Kolcio reminded the audience that the current conflict in Ukraine is actually a continuum of a war that’s been going on for seven years.
“More than 14,000 Ukrainian citizens have been killed during that time, so this is not a new war,” she said. “It’s an extreme escalation of a seven-year conflict. Ukraine has survived thanks to the civic vitality and determination of its people.”
A Conversations with Students in Ukraine
On Feb. 25, the Fries Center for Global Studies, College of the Environment, the Allbritton Center, and the Russian, East European, and Eurasian Studies Program kicked off a three-part series of international live-streamed conversations with students, journalists, and civic leaders in Ukraine. During the first event, a student panel, students at Wesleyan met over Zoom with Melaniya Podolyak, a civic activist and communications expert from Lviv, Ukraine, currently studying at the master’s program at the School of Public Management in Ukrainian Catholic University, and Oleksii Diatlov, a QA engineer in the state company Prozorro, Kiev, currently studying at the master’s program at the School of Public Management in Ukrainian Catholic University.
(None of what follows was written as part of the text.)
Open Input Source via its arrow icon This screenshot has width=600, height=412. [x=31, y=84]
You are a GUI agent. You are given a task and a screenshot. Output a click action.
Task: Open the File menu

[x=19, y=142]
Event organizer Katja Kolcio hoped by bringing in students with first-hand experience of the recent Russian attack, it would combat some of the misinformation being spread by Russian President Vladimir Putin. “We will get to see (the Ukrainian students’) perseverance, the determination, and their incredible care and commitment to civil liberties and democracy,” Kolcio said.
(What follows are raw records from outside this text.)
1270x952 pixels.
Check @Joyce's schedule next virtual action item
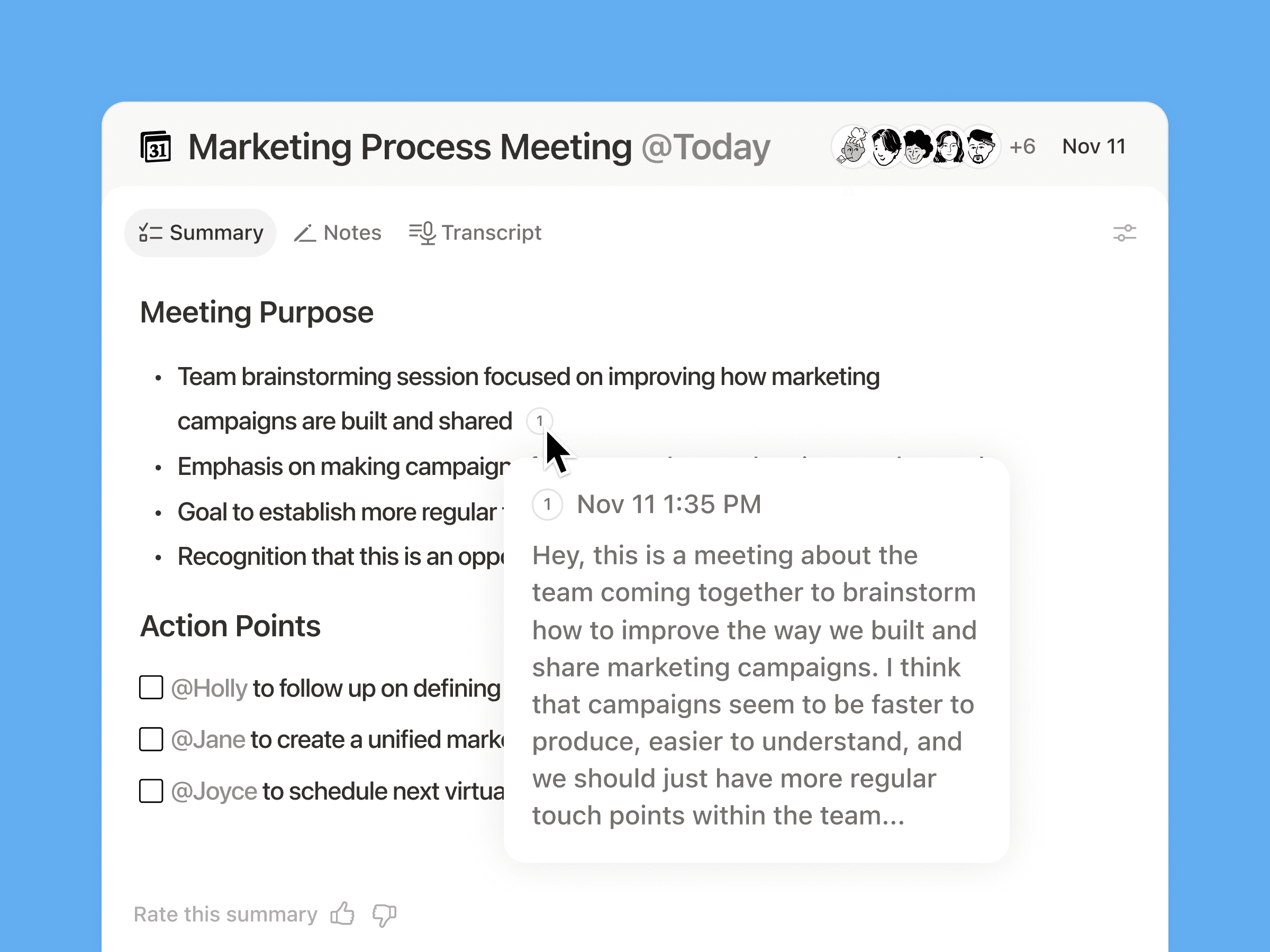151,790
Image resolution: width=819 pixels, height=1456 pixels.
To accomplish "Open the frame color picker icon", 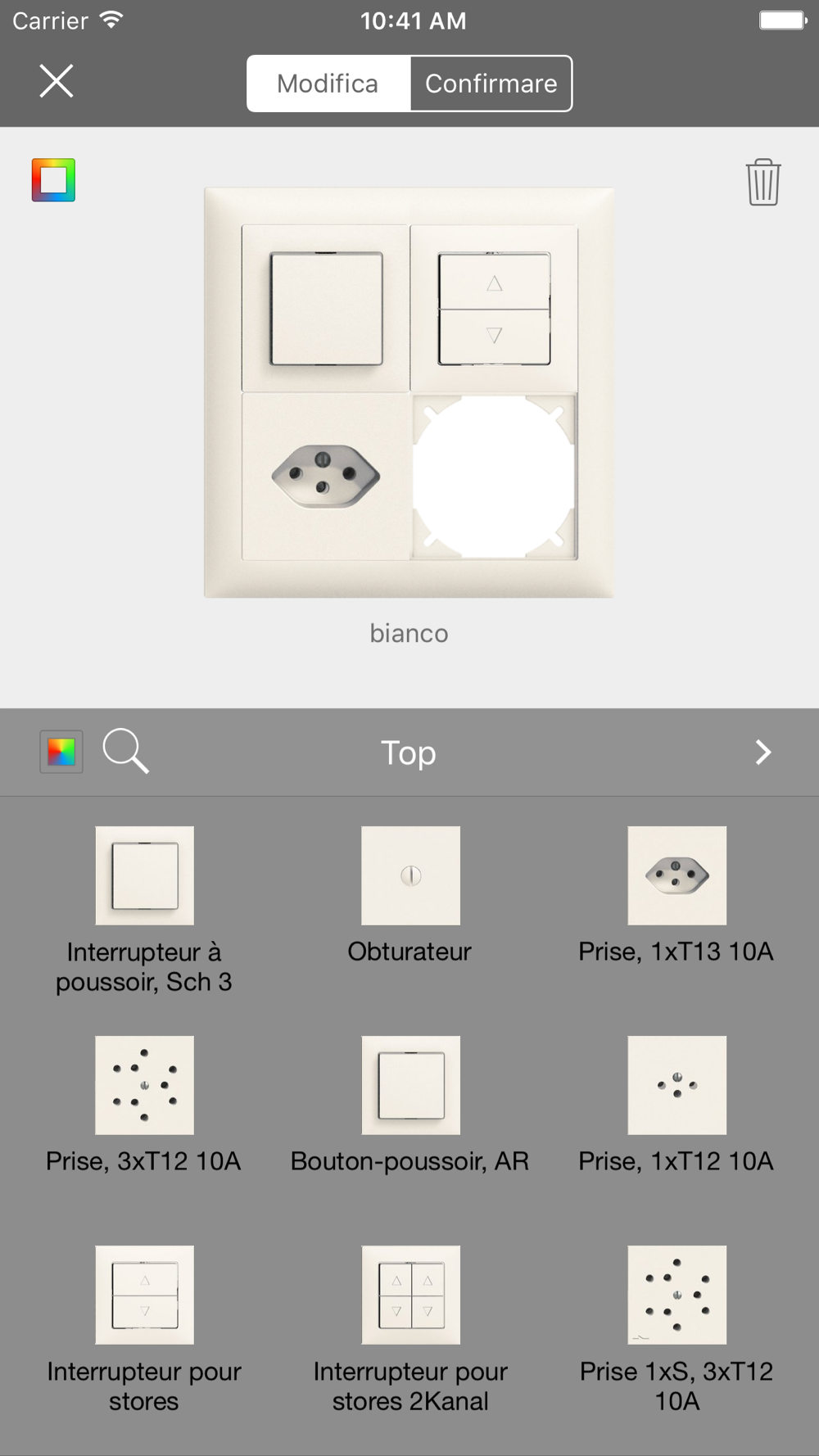I will pyautogui.click(x=53, y=180).
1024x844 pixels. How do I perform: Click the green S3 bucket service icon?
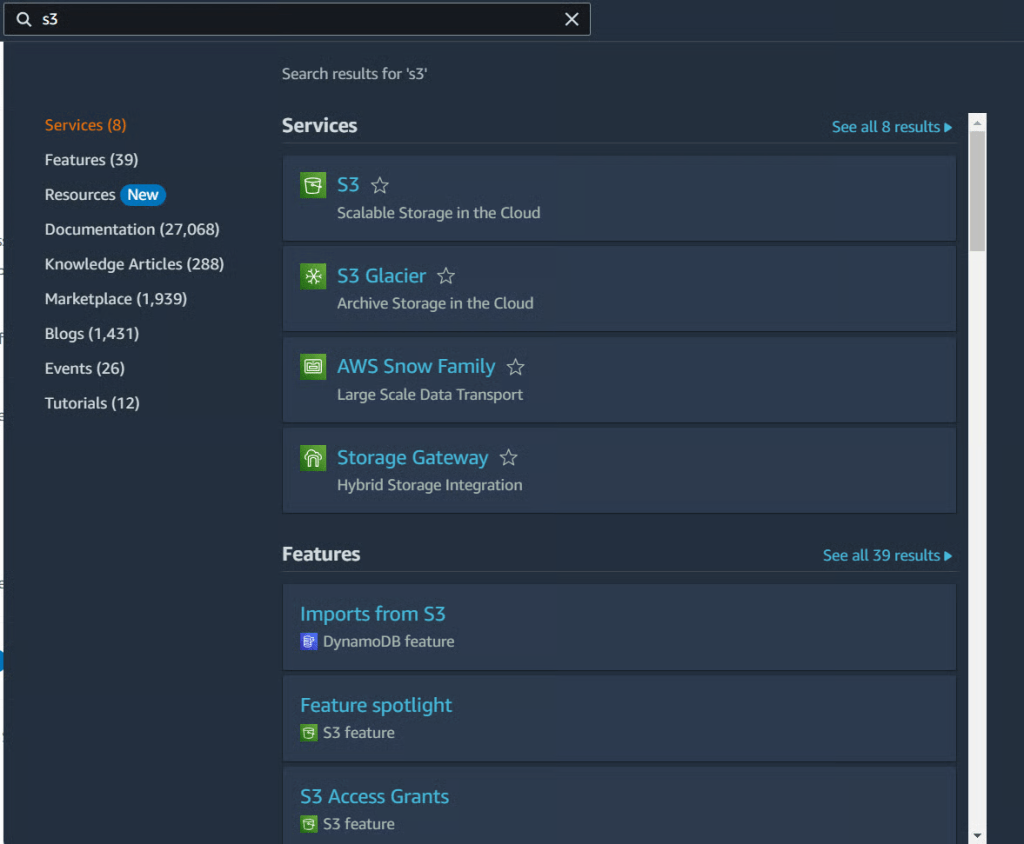(x=313, y=185)
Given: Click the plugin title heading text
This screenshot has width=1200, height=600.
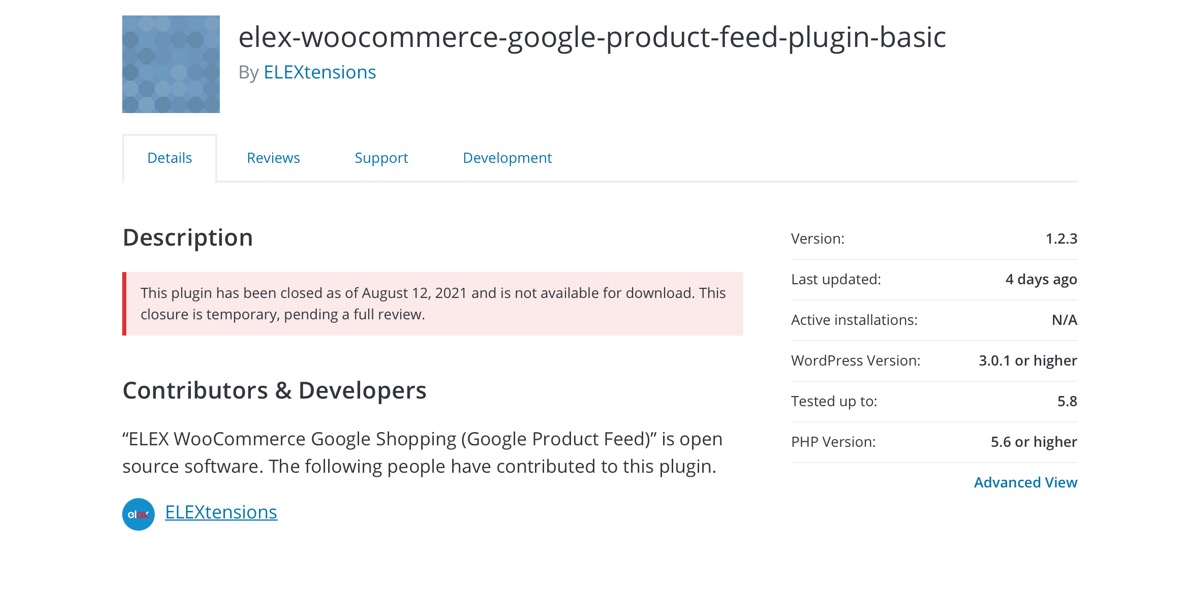Looking at the screenshot, I should point(592,37).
Wesleyan President Michael Roth later published a Roth on Wesleyan blog about the event. “It was very powerful to hear [the students’] feelings of shock and dismay in the face of the brutal invasion by the Russian army, and it was inspiring to hear their courage and determination to fight back,” he wrote.
The third panel, held noon to 1 p.m. on March 11, will showcase Ukrainian civic leaders.
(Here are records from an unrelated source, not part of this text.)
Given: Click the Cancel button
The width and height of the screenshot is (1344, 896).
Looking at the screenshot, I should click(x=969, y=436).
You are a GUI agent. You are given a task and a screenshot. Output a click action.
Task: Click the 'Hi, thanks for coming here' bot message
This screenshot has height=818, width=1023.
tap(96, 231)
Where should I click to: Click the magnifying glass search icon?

HISTORY TALKS: The Invasion of Ukraine: Why?
The History Department hosted a public History Matters talk on Feb. 28 titled “The Invasion of Ukraine: Why?” Victoria Smolkin, associate professor of history, and Alexander Brakel, visiting scholar of history, explored what led to the Russian attacks and why this invasion matters.
Smolkin, who is an expert on communism, religion in Russia, and the former Soviet Union, explained that during a public speech on Feb. 28, Russian President Vladimir Putin suggested that contemporary Ukraine is a result of a series of territorial “gifts” given by various Russian leaders — tsars, Lenin, Stalin, and Khrushchev — gifts that have been “squandered” by ungrateful Ukrainians.
A map, that was released by Russian media the same day as Putin’s talk, shows the territory of contemporary Ukraine composed of “gifts” and suggests that only the small yellow area on the map is true Ukrainian land.”[The map] puts forward a narrative that Ukraine’s territory isn’t its own, and fundamentally undermines its claims to independence and sovereignty,” Smolkin said.
Smolkin also discussed, in Meduza, the historical claims Putin made in his speech before invading Ukraine. “Fantasy is not history, and it’s not politics. One can lament—as Putin does—that Soviet politics was not ‘cleansed’ of the ‘odious’ and ‘utopian’ fancies ‘inspired by the revolution,’ which, in part, made possible the existence of contemporary Ukraine.” And in Politico, Smolkin explained how Russian soldiers may be feeling confusion and ambivalence, especially in their encounters with Ukrainian civilians.
“A key factor in understanding how Ukraine is still standing, then, is military morale, and especially the morale of the Russian army. Do they understand what they are fighting for? How long will they be willing to follow orders?,” she wrote.